--- Available data Enclosed Below ---

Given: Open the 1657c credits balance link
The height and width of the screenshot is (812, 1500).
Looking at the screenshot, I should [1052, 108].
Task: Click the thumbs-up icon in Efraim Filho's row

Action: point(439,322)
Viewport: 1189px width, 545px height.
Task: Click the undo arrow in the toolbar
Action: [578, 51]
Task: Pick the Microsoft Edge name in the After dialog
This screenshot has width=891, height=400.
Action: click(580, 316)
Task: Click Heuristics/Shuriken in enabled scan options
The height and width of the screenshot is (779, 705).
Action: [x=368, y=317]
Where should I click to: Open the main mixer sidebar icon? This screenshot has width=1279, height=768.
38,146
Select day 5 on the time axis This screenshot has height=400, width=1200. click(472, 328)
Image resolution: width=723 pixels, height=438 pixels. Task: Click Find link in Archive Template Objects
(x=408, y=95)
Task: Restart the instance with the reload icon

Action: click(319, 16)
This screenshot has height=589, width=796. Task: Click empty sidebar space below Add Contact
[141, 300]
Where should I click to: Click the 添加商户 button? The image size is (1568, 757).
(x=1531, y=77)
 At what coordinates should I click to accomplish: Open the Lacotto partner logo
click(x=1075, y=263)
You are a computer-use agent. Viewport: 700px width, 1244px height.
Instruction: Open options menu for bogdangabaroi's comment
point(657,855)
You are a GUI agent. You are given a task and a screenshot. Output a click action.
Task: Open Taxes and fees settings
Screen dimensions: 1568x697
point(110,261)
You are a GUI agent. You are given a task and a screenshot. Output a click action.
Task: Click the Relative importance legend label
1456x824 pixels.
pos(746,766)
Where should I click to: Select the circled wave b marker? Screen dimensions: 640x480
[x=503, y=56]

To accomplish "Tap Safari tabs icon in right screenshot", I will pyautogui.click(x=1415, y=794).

--- End of Enclosed Available data ---

**Work item:** Provide an exact transcript of the lines from the one that holds "Instruction: Open options" through the final line of the data above.

**Solution for this exercise:**
Instruction: Open options menu for bogdangabaroi's comment
point(657,855)
You are a GUI agent. You are given a task and a screenshot. Output a click action.
Task: Open Taxes and fees settings
Screen dimensions: 1568x697
point(110,261)
You are a GUI agent. You are given a task and a screenshot. Output a click action.
Task: Click the Relative importance legend label
1456x824 pixels.
pos(746,766)
Where should I click to: Select the circled wave b marker? Screen dimensions: 640x480
[x=503, y=56]

To accomplish "Tap Safari tabs icon in right screenshot", I will pyautogui.click(x=1415, y=794).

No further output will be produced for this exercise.